6 responses to “Selling you something

  • Alex Jones

    The purpose of television is to serve the marketing men in selling advertising to the consumer. The trick as you note is to place a person in a state of need, that will be satisfied by the magic pill of buying the product advertised.

  • bish

    That is so very subversive. And a model of modern advertising.

    Tell your readership they don’t need your book and tell them to look at other authors… the implicit message being that this is a good and trustworthy person telling you good ethical sensible stuff (so perhaps you ought to get closer in touch with some more of her good thoughts… maybe, buy her book) LOL. They still don’t need your book, but now they want it.

    You cannot win. We cannot win. And in fairness of course you did tell us you were trying to sell us something. 🙂

    (For those who don’t know me, and who might not have seen my glowing review of Nimue’s book elsewhere, I am joking)

  • Jennifer Tavernier

    Gee – here in the USA, fear-inspired adverts have become full fledged reality shows. (with their own adverts!) They do not produce the product, and tell you where to get it, they are all into “Lifestyle” (so they can sell the backgrounds, clothes, camaraderie, etc. too) LOL!

    I have given up on volume controls, except that I turn to “mute” when the commercial comes on. (since they will bust your eardrums and wake anyone in a 100 yard radius, not to mention the dead.) Makes it hard to catch things at night – the good intelligent things.)

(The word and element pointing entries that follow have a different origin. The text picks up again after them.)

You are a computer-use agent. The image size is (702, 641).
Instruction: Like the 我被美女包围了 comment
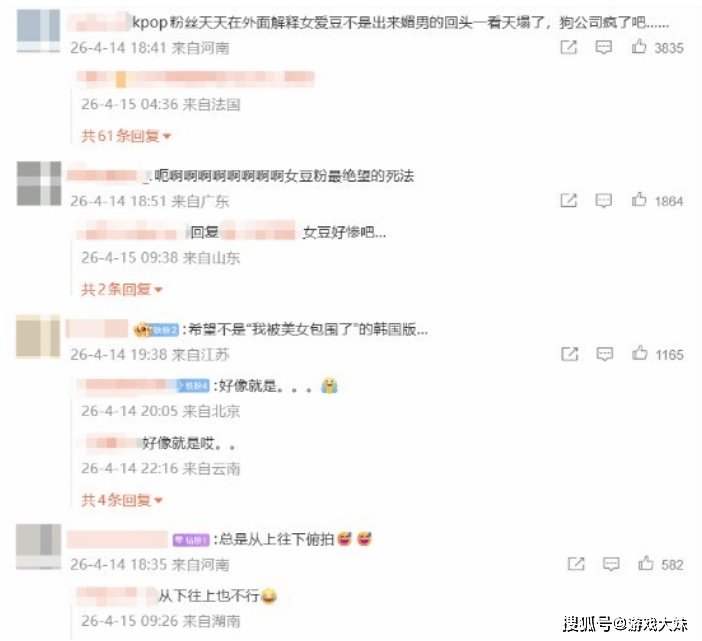click(640, 353)
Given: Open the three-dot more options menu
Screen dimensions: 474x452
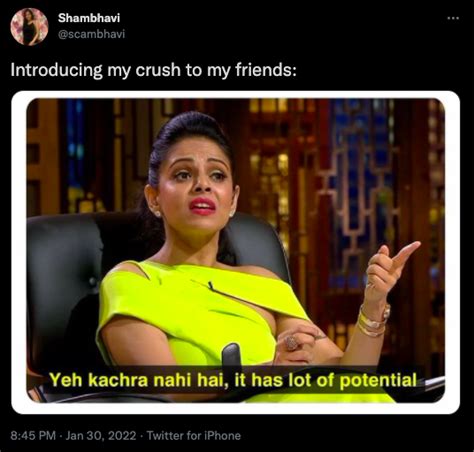Looking at the screenshot, I should pos(453,18).
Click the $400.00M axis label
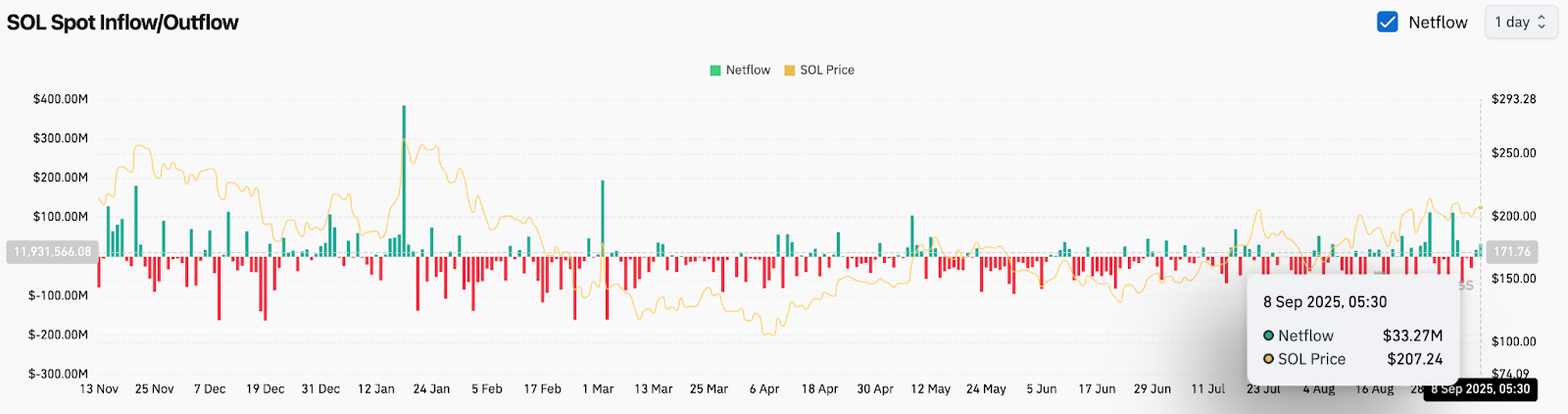 click(x=61, y=99)
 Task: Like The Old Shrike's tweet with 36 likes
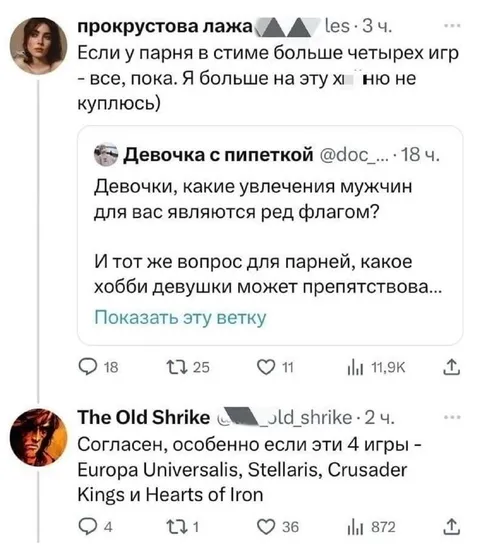click(x=266, y=527)
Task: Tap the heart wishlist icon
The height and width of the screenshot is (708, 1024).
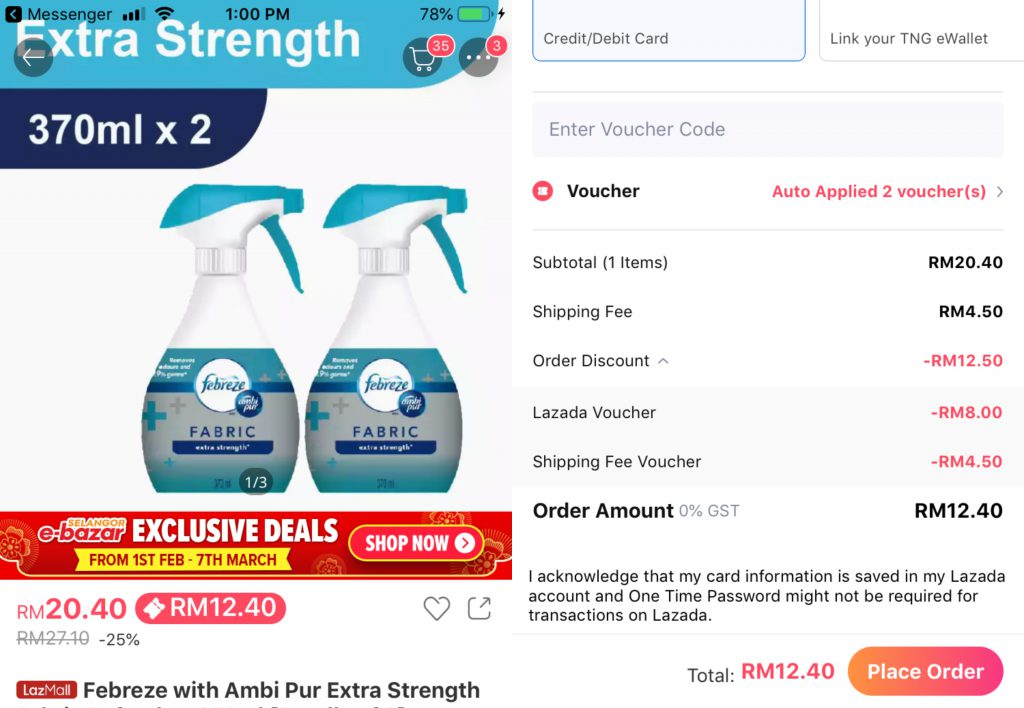Action: pyautogui.click(x=436, y=608)
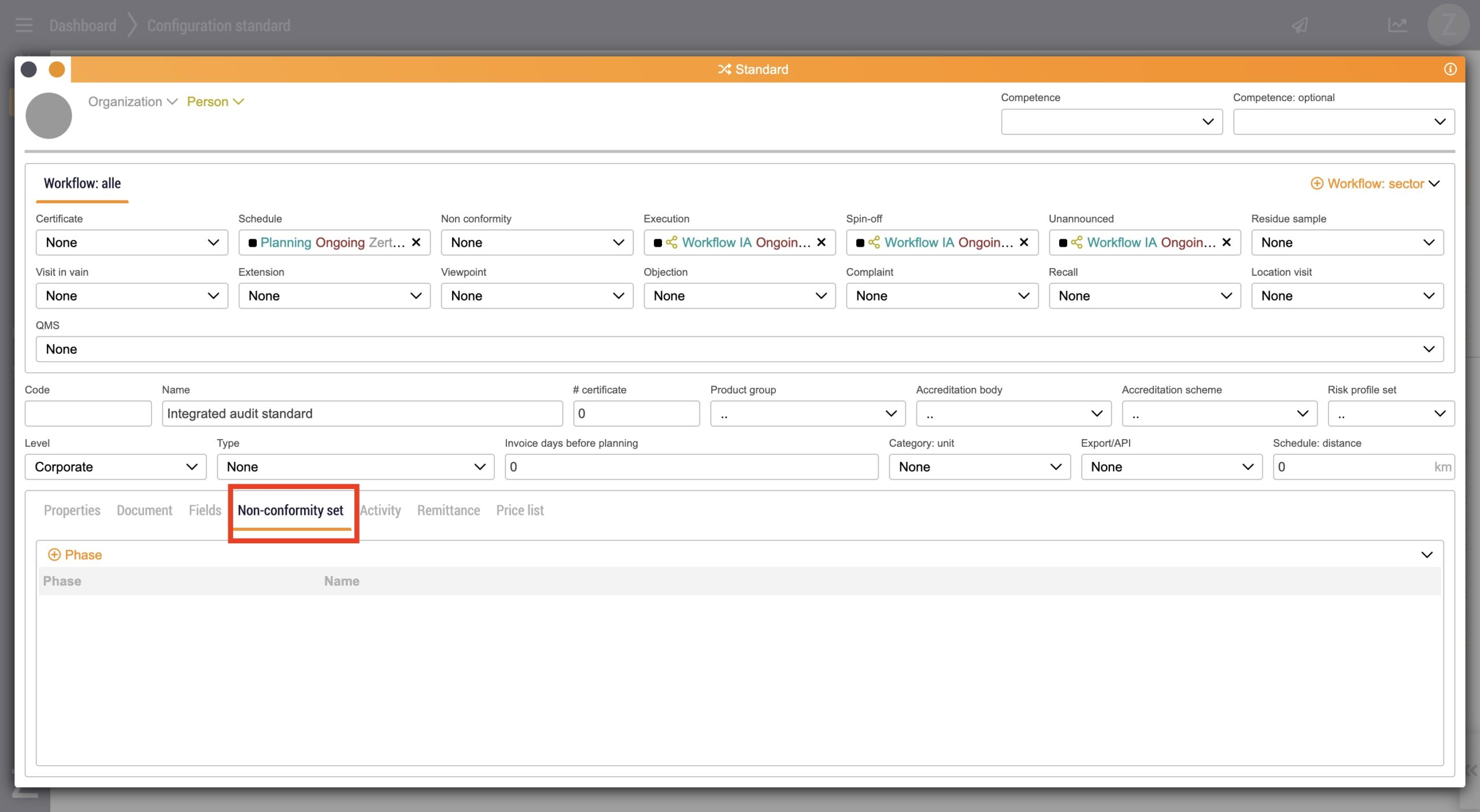Screen dimensions: 1480x812
Task: Collapse the Phase panel chevron
Action: tap(1426, 555)
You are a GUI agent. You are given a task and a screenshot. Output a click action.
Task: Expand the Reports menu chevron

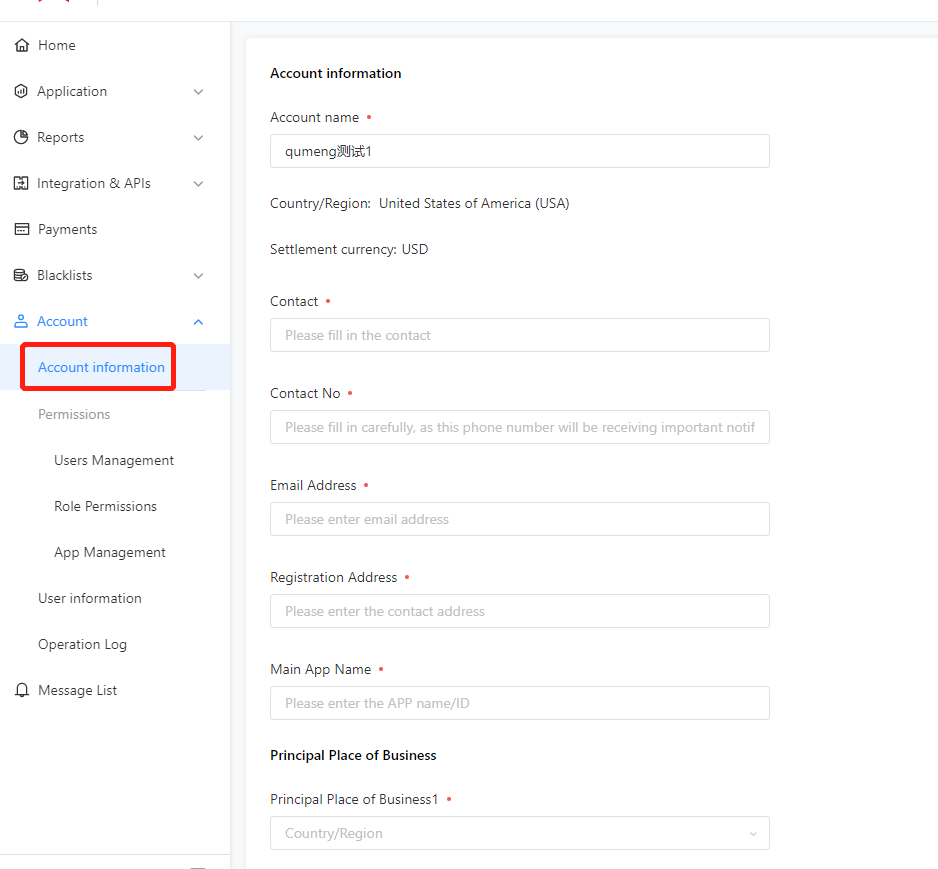click(199, 138)
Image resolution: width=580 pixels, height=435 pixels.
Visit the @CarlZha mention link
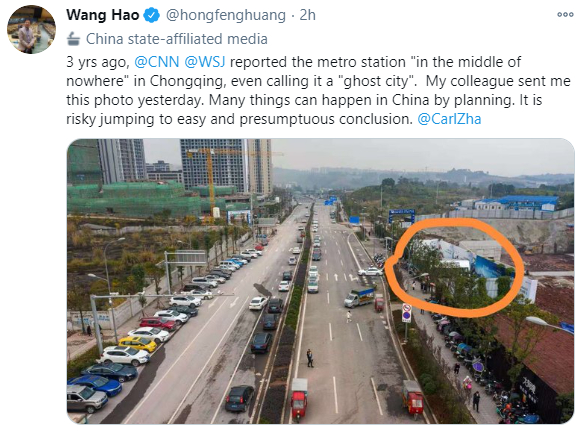449,119
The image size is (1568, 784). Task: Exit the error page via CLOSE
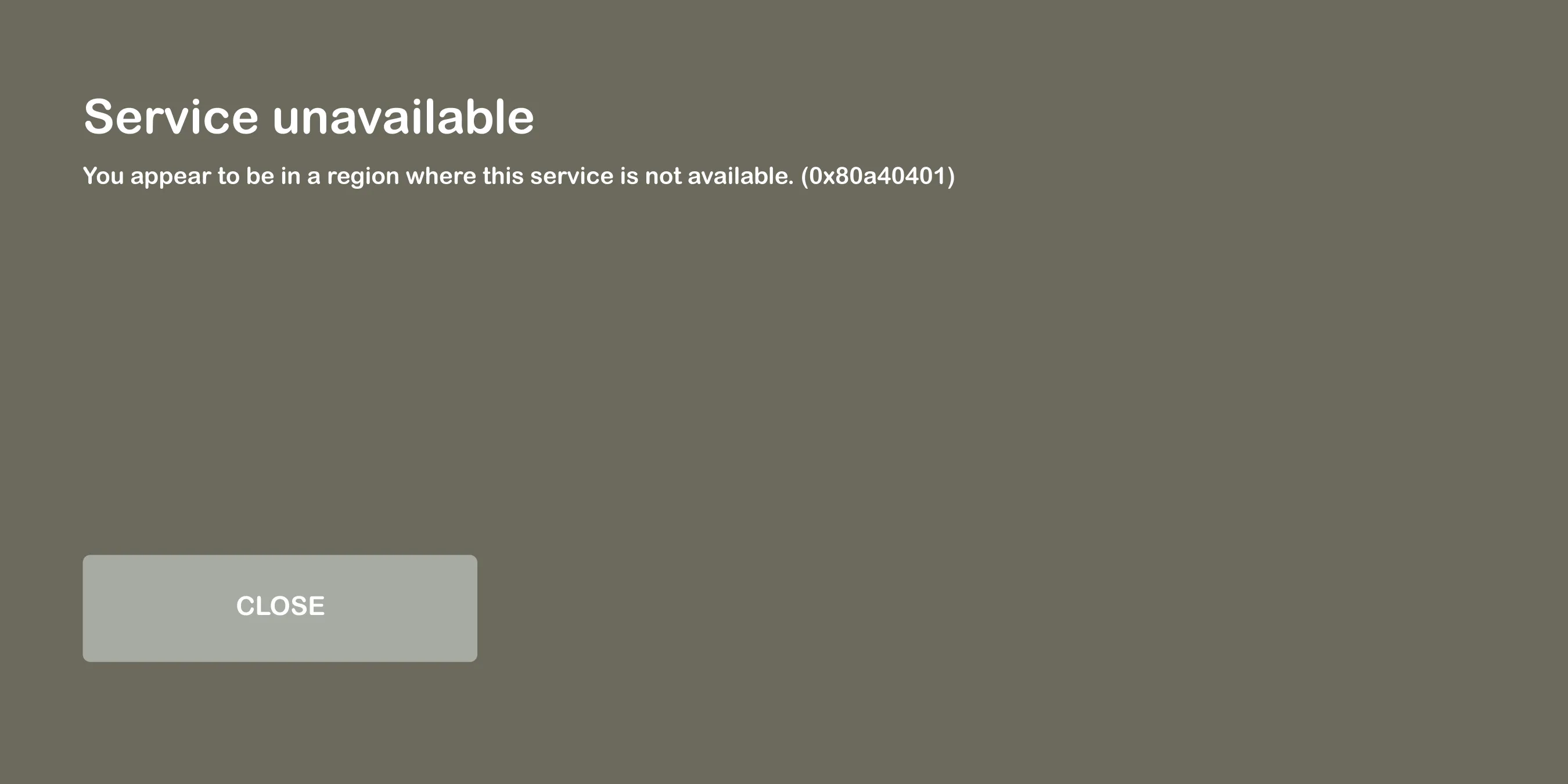click(280, 608)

    And of course now, the commercials and screen bottom banners have more length to them than the actual writing/program. They figure that 4.3 minutes is a good average time for programme slots, interspersed with 5-7 minutes advert/commercial lengths.
    However, there are a few Commercial Gems – (like the silly operetta for a financial annuities company, and folger’s and maxwell house (coffee) real people singing/dancing ads. Now THAT puts the art back into it, at least, and they are totally well done. Make you smile!)
    The fun stuff comes on late. i/2 hour long infomercials, that insomniacs love, on everything under the sun. Strangely enough, there are NO commercials at all!
    Sigh…Few and far between, I think that is another reason that some are hooked to TV – just waiting for an intelligent and decent commercial.
    However, I DO like the reverse psychology angle! LOL! An unexpected bit of something new and tongue-in-cheek!

  • Fionnech

    It’s frightening how much psychological manipulation goes into convincing us to buy things. I recently found a host of neuroscience research, the purpose of which was to use the way our nervous systems function to create ads which target us at a neural level too.

    I’m very grateful for the ability to record programmes and fast forward through the adverts.